Screenshot grounding data
+ + + + +

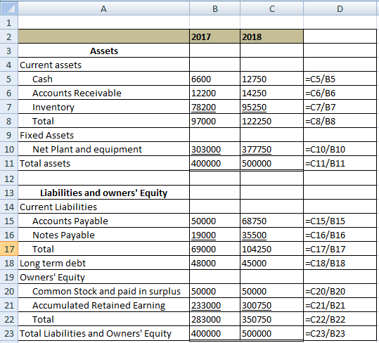The width and height of the screenshot is (379, 343).
Task: Click Accumulated Retained Earning 2017 value
Action: click(215, 305)
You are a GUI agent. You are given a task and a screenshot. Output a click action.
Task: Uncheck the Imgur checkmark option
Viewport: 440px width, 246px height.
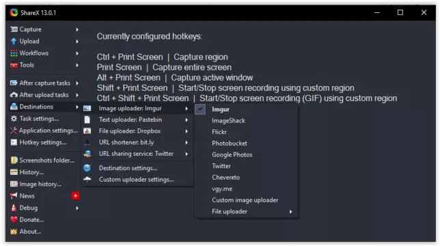(200, 109)
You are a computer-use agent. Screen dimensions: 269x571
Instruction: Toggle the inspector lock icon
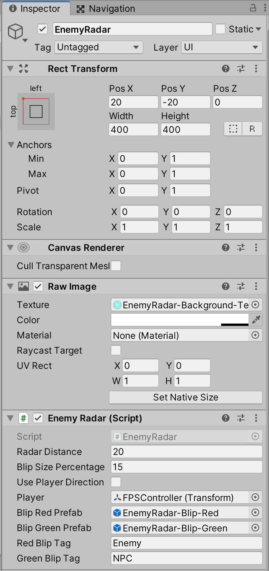click(x=253, y=8)
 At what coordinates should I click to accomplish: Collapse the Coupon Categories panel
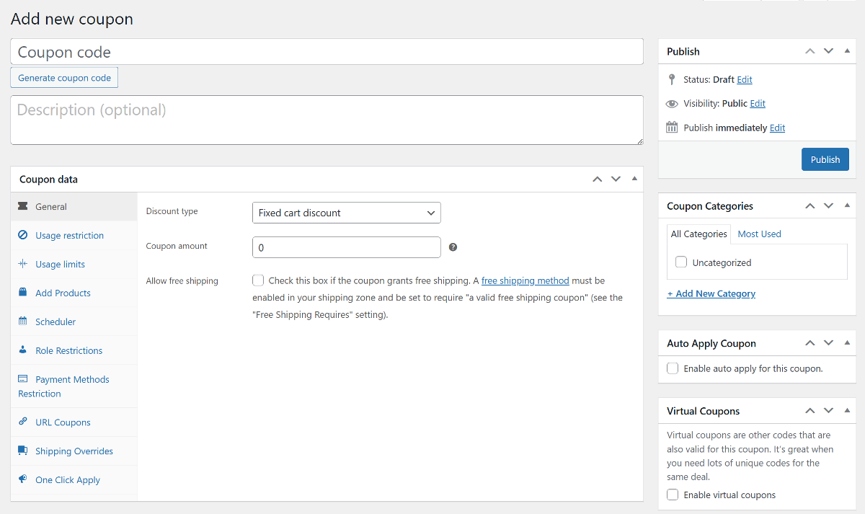[x=847, y=206]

+ + + + +

## GOAL OF THE EXERCISE:
Only the lines from the one containing "Viewport: 440px width, 246px height." through the last line of the entries, both included, should be repeated exactly, and the pictures should be left out.

## TASK RESPONSE:
Viewport: 440px width, 246px height.
(200, 109)
You are a computer-use agent. Screen dimensions: 269x571
Instruction: Toggle the inspector lock icon
click(x=253, y=8)
 At what coordinates should I click to accomplish: Collapse the Coupon Categories panel
[x=847, y=206]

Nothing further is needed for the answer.